His thumb moved carefully around the glass cuts.

“But you asked for truth,” he said.

“I needed him alive enough to carry it.”

Ramon looked at me then.

Something like pride moved through his eyes.

“You frighten me sometimes.”

I laughed once, softly.

“Good.”

The car did not take us to one of Ramon’s fortified offices or downtown penthouses. It wound through sleeping streets and up into the hills, where city lights became distant and soft.

Our home sat behind wrought-iron gates and olive trees, low and modern, with glass walls reflecting the night sky. It was not a fortress. Ramon owned fortresses.

This was different.

This was where he left his guns in the locked room near the entry because I asked him not to bring the city into our bedroom.

Inside, the air smelled of citrus, polished wood, and the white roses Ramon kept buying even though he said they were impractical.

He helped me out of my boots.

I let him.

In the bathroom, he dampened a cloth and cleaned the cuts on my palm. His hands were careful. Too careful. He had always been afraid of touching wounded things, as if his violence might leak through his fingers even when he meant tenderness.

“I’m not glass,” I said.

“No,” he replied. “Glass breaks louder.”

I looked at him.

“Ramon.”

He stopped.

His jaw tightened.

“I should have been there sooner.”

“You came when I called.”

“I had men watching.”

“You’re angry?”

“A little.”

He nodded.

Accepted it.

“Tell me what line I crossed.”

That was the difference.

Kenneth would have defended himself for an hour.

Ramon asked where the damage was.

“You should have told me,” I said. “Watching him, preparing for him, whatever you did. I’m not cargo. I’m not a district. I’m your wife.”

His eyes lowered.

“You’re right.”

No argument.

No explanation.

Just truth.

“I did it because I was afraid.”

I touched his wrist.

“That’s not an excuse.”

“No,” he said. “It’s a confession.”

The silence between us softened.

He wrapped my ribs with practiced care. The bruise had already begun to rise under my skin, tender and dark. Tomorrow it would bloom purple and yellow. It would fade.

The older wounds had taken longer.

Some still ached in certain weather.

I changed into one of Ramon’s shirts and stood before the bedroom mirror. The woman looking back at me had tired eyes, scraped palms, messy blonde hair, and a bandage around her ribs.

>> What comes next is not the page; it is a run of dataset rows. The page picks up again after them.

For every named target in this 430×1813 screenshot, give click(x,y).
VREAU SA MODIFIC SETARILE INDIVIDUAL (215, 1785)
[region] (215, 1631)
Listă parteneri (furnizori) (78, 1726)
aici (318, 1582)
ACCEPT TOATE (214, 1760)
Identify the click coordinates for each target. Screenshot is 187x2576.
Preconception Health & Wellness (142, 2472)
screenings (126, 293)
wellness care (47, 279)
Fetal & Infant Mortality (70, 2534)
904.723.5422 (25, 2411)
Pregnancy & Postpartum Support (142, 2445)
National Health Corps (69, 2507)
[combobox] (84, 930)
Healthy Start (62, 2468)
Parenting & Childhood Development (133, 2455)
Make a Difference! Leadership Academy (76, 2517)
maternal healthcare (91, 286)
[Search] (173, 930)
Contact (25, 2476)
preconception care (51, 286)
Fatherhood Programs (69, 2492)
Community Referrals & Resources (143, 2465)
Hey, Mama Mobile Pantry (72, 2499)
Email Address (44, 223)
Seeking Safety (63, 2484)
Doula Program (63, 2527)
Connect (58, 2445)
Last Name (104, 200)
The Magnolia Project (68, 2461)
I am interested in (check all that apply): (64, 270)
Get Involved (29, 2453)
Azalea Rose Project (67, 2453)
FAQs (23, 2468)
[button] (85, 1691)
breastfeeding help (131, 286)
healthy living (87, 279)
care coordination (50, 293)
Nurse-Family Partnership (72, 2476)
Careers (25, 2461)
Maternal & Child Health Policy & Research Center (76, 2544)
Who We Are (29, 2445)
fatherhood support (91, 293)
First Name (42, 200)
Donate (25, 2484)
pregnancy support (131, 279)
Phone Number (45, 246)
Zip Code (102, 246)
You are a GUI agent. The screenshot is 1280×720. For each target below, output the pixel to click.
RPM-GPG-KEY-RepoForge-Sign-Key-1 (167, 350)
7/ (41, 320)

She did not look triumphant.

She looked real.

For years, I thought healing would make me unbreakable.

It did not.

Healing made me honest about the places that still hurt and strong enough not to hand them back to the people who caused them.

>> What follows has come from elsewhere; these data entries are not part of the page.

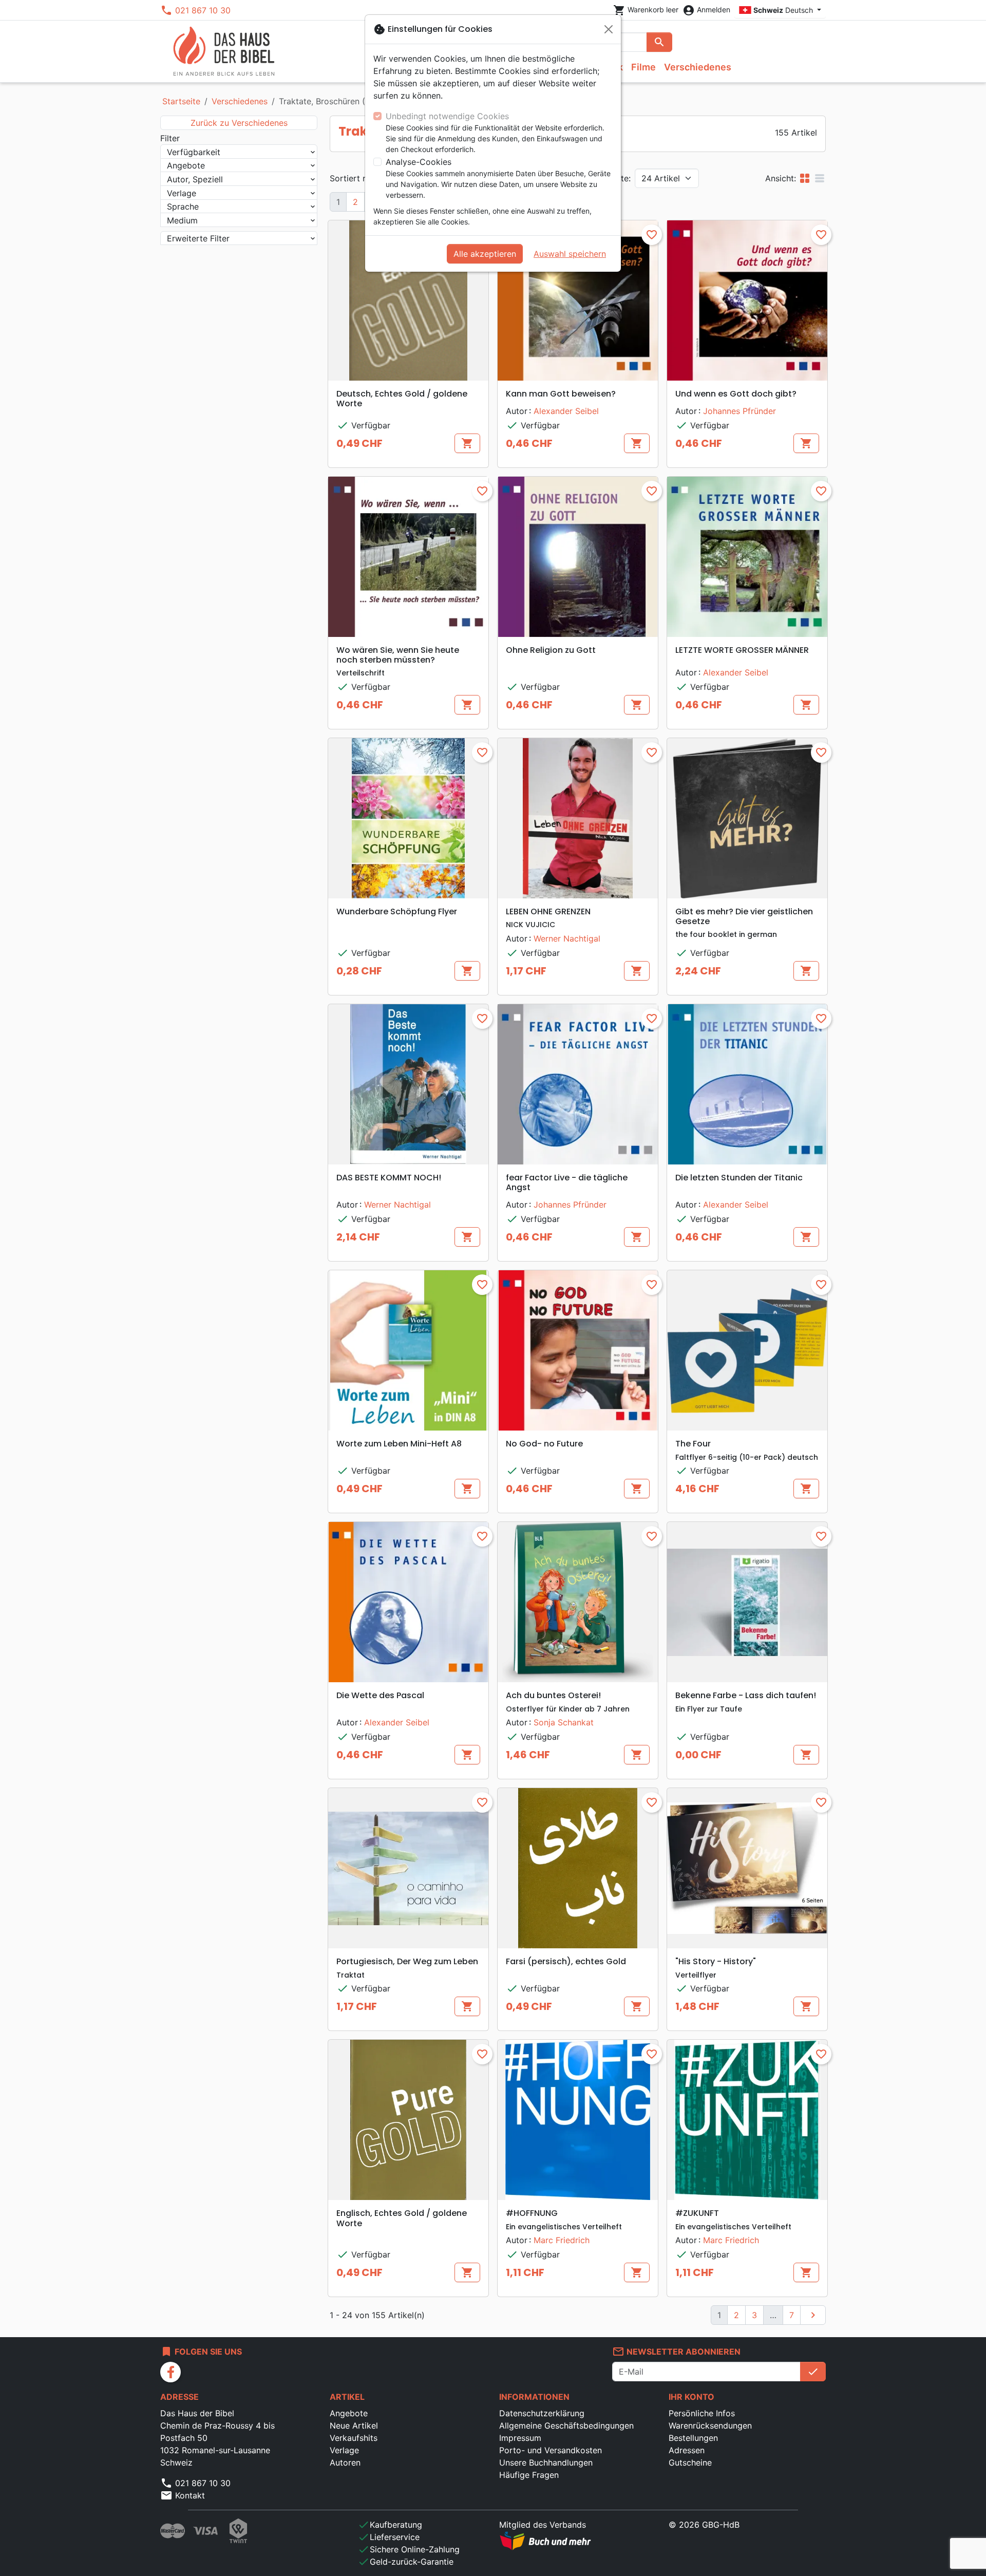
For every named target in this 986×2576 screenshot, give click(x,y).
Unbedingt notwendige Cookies (447, 116)
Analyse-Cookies (418, 162)
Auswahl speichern (570, 254)
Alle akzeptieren (484, 254)
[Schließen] (608, 29)
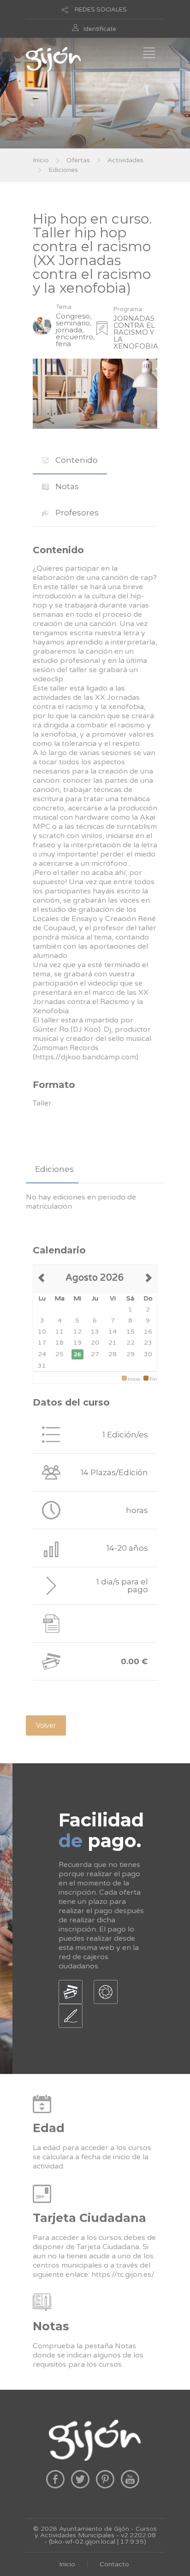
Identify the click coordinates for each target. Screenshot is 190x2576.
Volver (46, 1725)
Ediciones (63, 170)
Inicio (41, 160)
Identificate (99, 29)
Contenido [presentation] (75, 460)
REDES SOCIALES (101, 9)
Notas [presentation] (66, 486)
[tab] (70, 460)
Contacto (114, 2564)
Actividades (125, 160)
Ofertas (78, 160)
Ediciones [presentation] (54, 1169)
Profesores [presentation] (76, 512)
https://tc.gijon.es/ (122, 2274)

Ramon came up behind me but did not touch until I leaned back.

Then his arms closed around me.

“You told that room not to look away,” he murmured.

“I was telling myself too.”

He pressed his lips to my hair.

“You never looked away from me.”

“That’s because you’re very hard to ignore.”

A quiet laugh moved through his chest.

In the mirror, we looked impossible together.

A former waitress who once slept in bus stations and a man whose name made rooms go silent. A woman who had rebuilt herself from abandonment and a man who had built an empire out of control. We should not have worked.